Being at Birkbeck meant that Rajivan could access disability support to help him with managing his rigorous and technically challenging exams for the first time in his academic studies, as well as receiving support from fellow students and lecturers who urged him to keep going with his degree, despite the challenges he faced.

Unfortunately, Rajivan suffered a further setback when he lost his creditworthiness due to a mistake made by a bank, meaning he could no longer work in that field, a huge blow as he had previously held roles in the financial sector. He said, “I am currently still seeking legal representation to take further legal advice and actions to rectify this error.”

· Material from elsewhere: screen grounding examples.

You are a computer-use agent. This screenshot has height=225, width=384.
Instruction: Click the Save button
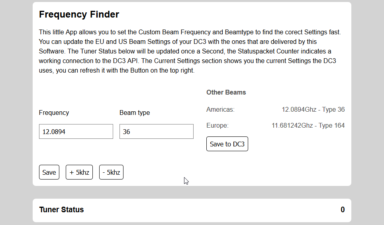click(x=49, y=172)
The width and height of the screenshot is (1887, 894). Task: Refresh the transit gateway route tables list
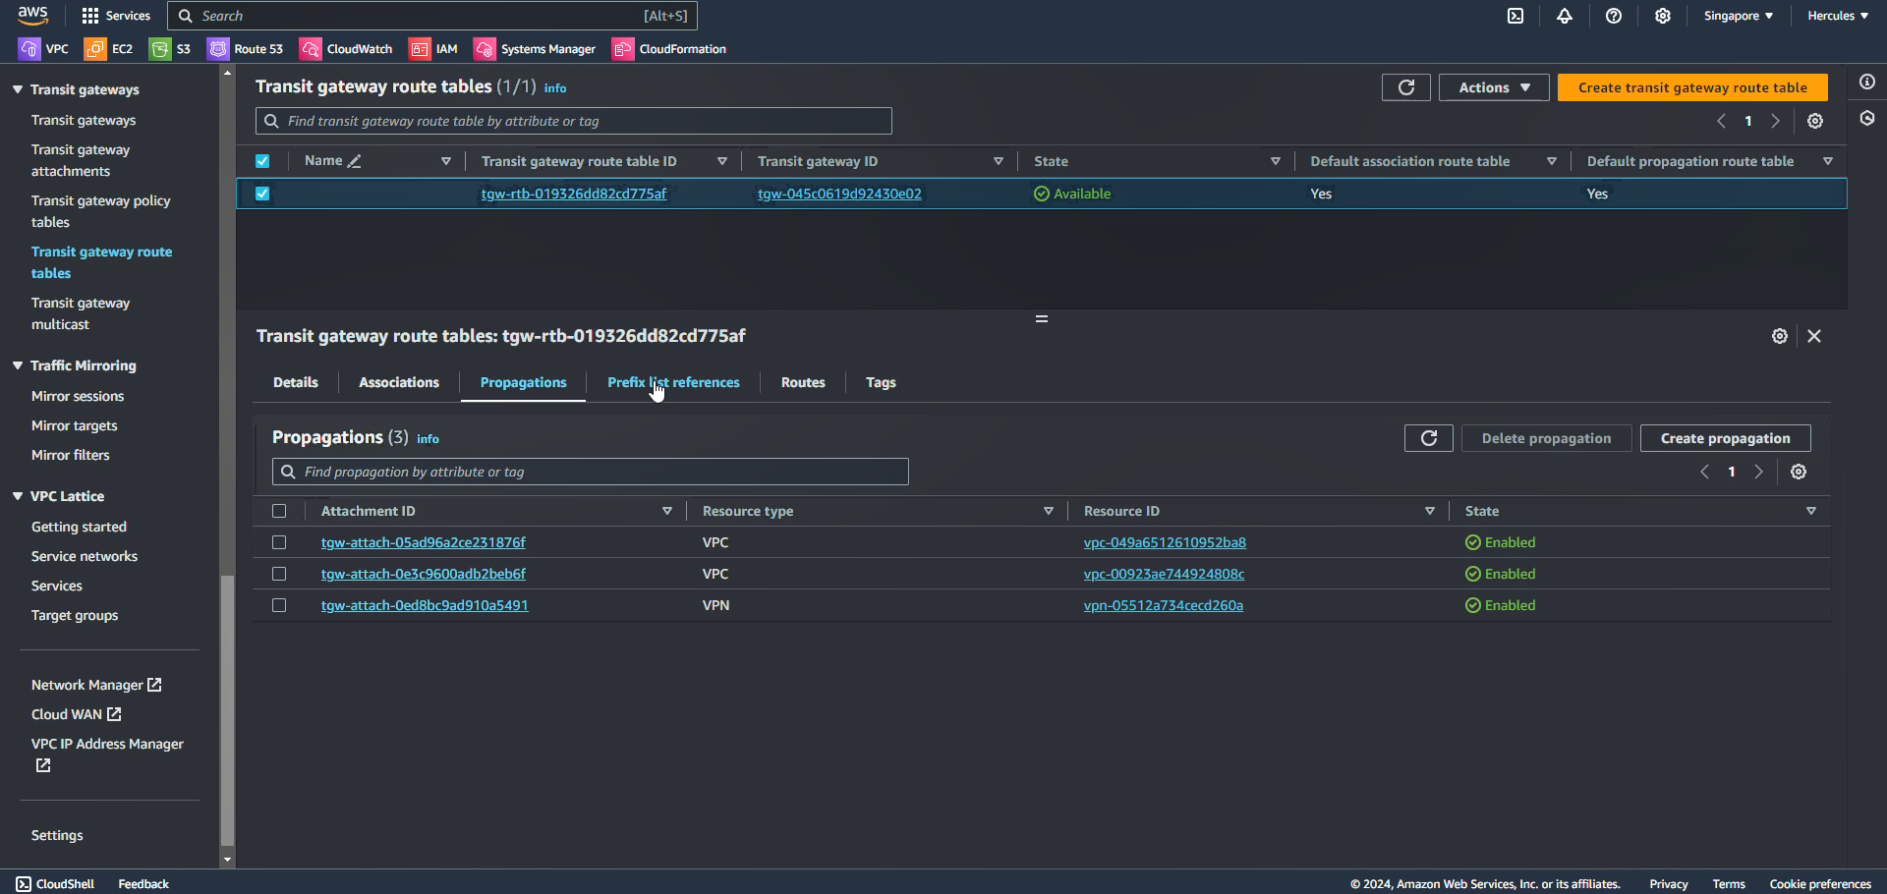(1406, 87)
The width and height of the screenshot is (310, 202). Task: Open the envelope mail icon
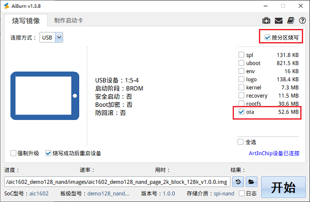[x=279, y=20]
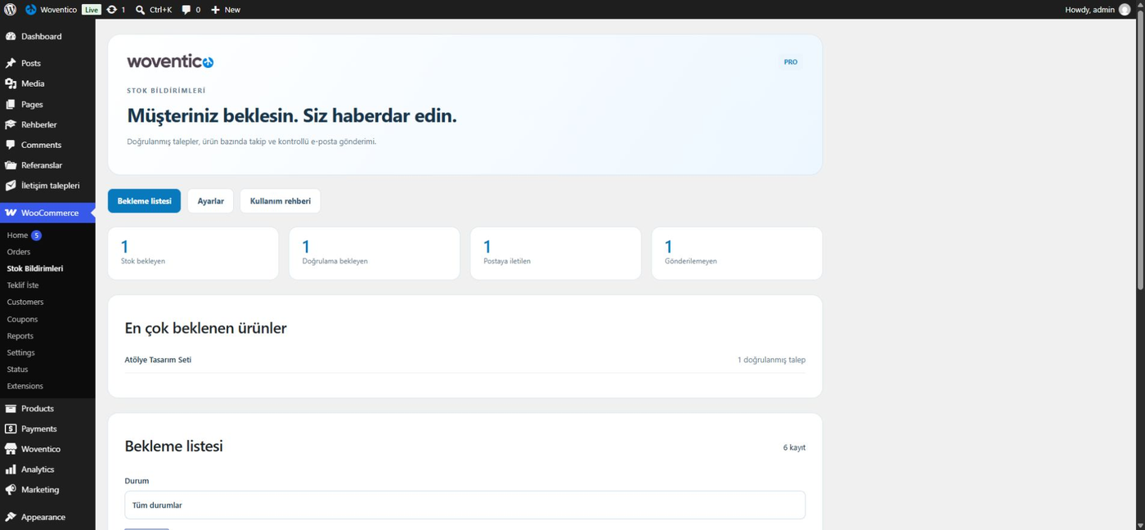Open the Ctrl+K search icon
This screenshot has width=1145, height=530.
pyautogui.click(x=141, y=10)
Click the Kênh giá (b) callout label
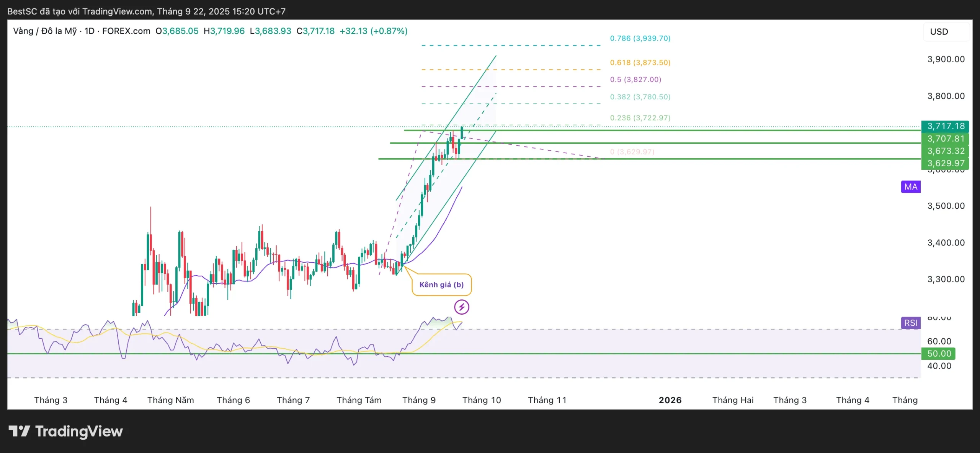980x453 pixels. [441, 285]
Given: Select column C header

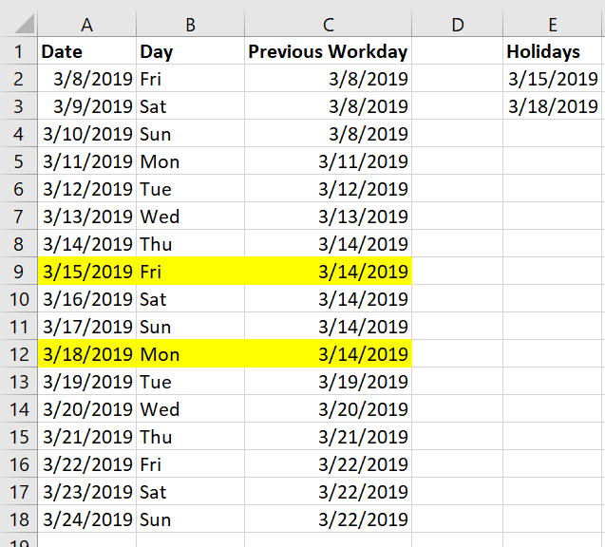Looking at the screenshot, I should [329, 25].
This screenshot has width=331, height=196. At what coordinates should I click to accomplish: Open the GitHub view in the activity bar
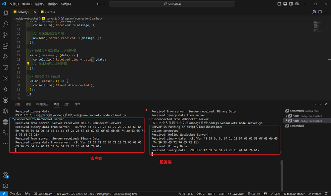coord(5,99)
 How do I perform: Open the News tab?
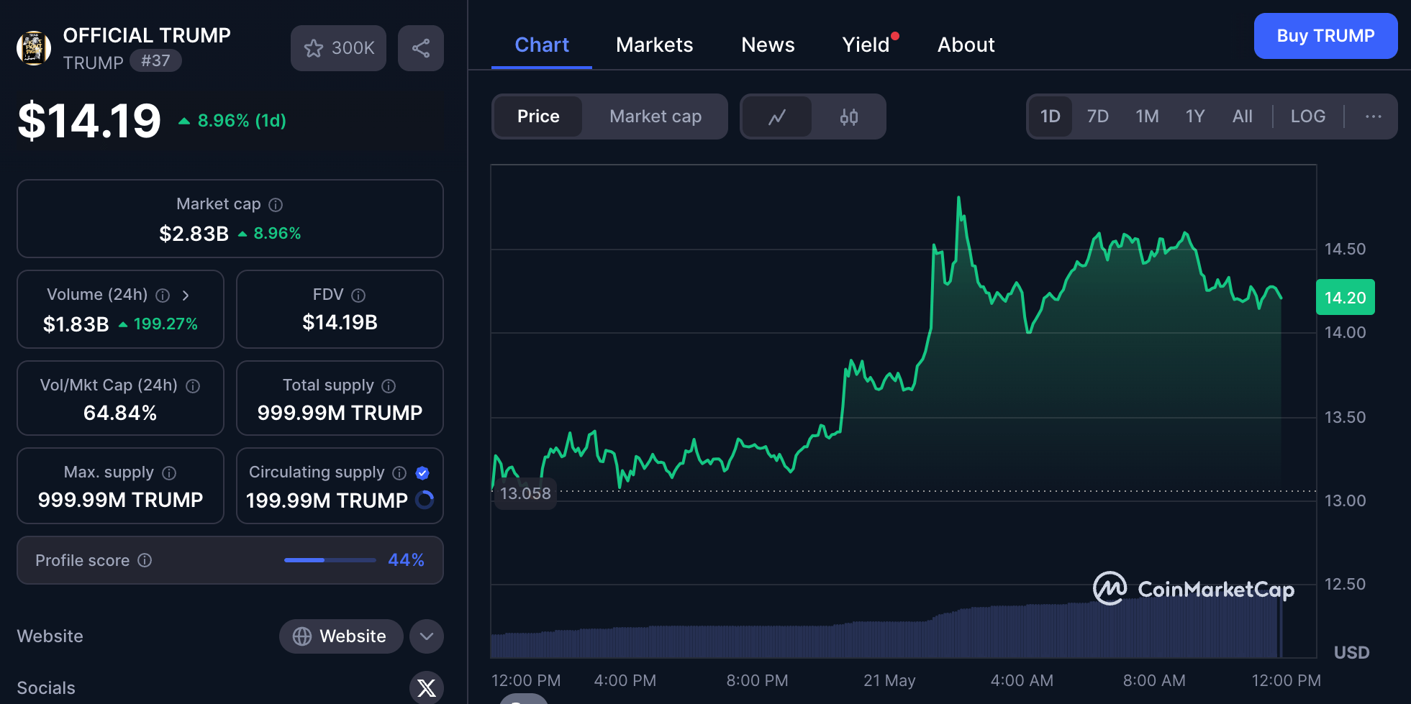click(767, 45)
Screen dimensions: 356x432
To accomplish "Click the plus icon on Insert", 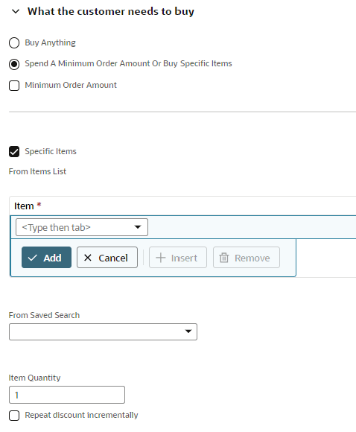I will [x=161, y=258].
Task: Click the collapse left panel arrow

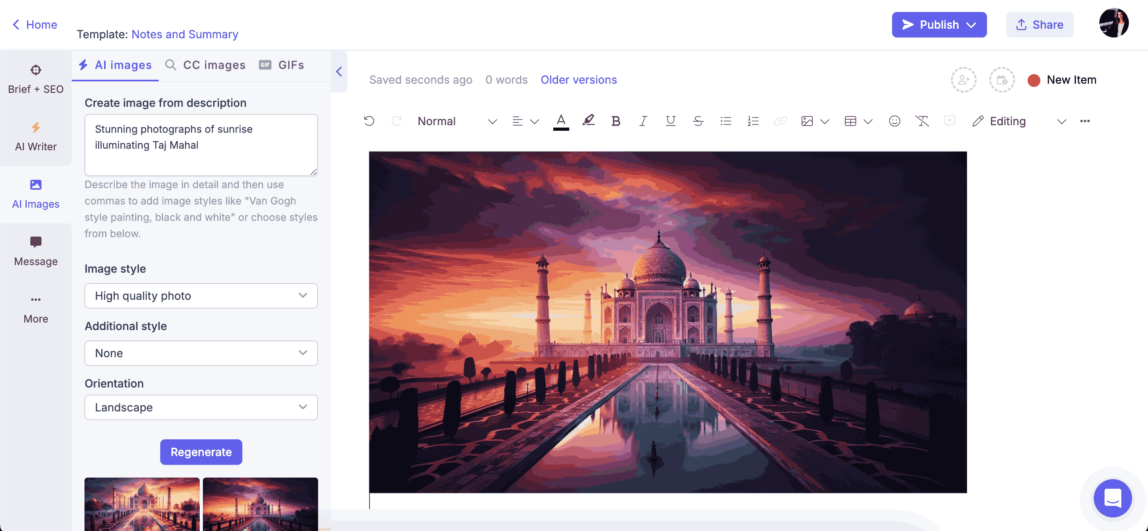Action: 339,71
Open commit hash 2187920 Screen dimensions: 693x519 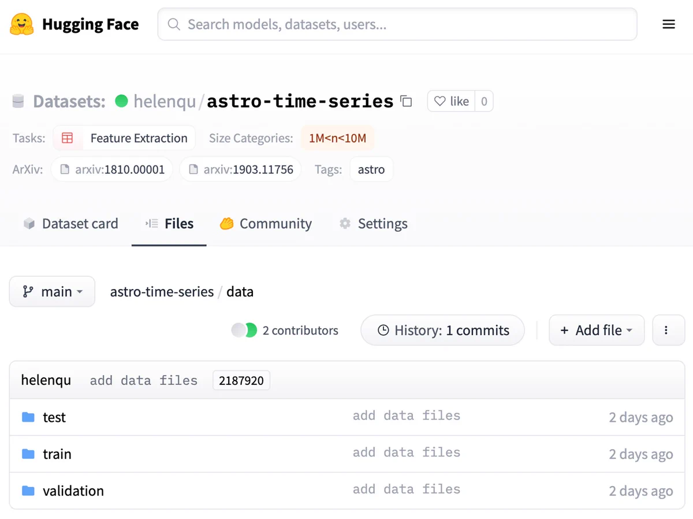tap(241, 380)
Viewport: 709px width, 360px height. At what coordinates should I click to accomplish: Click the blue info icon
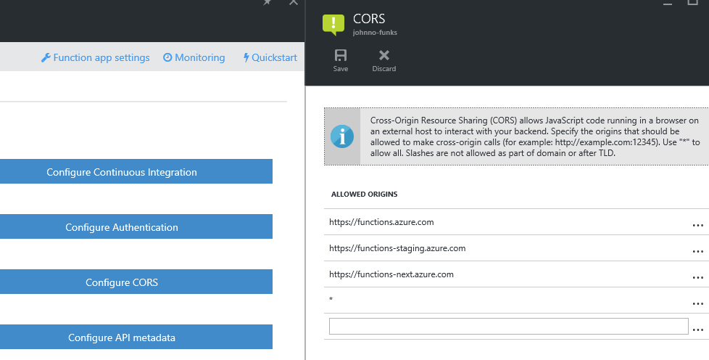[341, 136]
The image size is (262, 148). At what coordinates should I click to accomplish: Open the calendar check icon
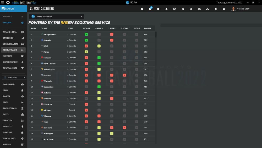[183, 9]
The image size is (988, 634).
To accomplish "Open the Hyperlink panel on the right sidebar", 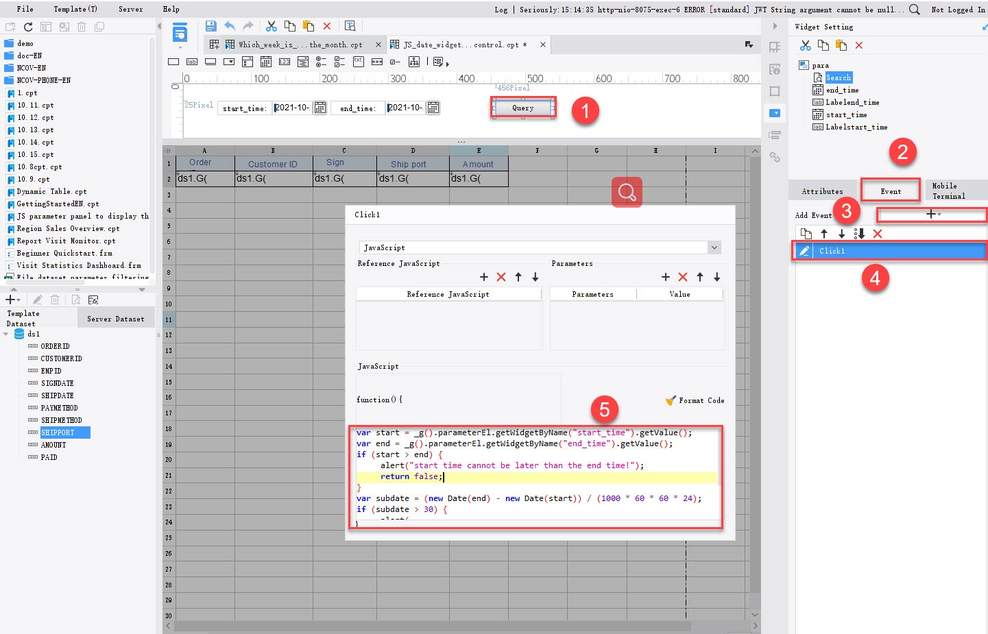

Yet, now having completed his MSc, after three years, Rajivan can proudly declare that he has done it! “The support, kindness and compassion of my therapist, my Econometrics lecturer and a few of my friends from my undergraduate and postgraduate cohort helped me to stay focused and not to drop out of my degree.”

When asked what advice he would give to someone thinking of studying at Birkbeck, Rajivan urges you to, “Go for it and follow your dreams”. He believes the College’s flexibility is a saving grace, and the character of the students is fascinating: “it is only at Birkbeck where you meet incredible people with extraordinary stories and a whole community of individuals who have dedicated work ethics and a burning desire to reach their ambition.”

Rajivan’s concluding message would be to be kind and compassionate, to yourself and to others, because it’s not always clear what challenges people are facing, even if they project that they are coping well. He urges anyone taking up the challenge to “look after themselves with running, meditation and yoga because things could go unexpectedly wrong and when they do, always work with it and not against it. Be ready to look after your Mind, Body and Soul.”

Although his journey had its ups and downs, Rajivan recalled a quote that kept him going; “Nobody can go back and start a new beginning, but anyone can start today and make a new ending.”-Maria Robinson.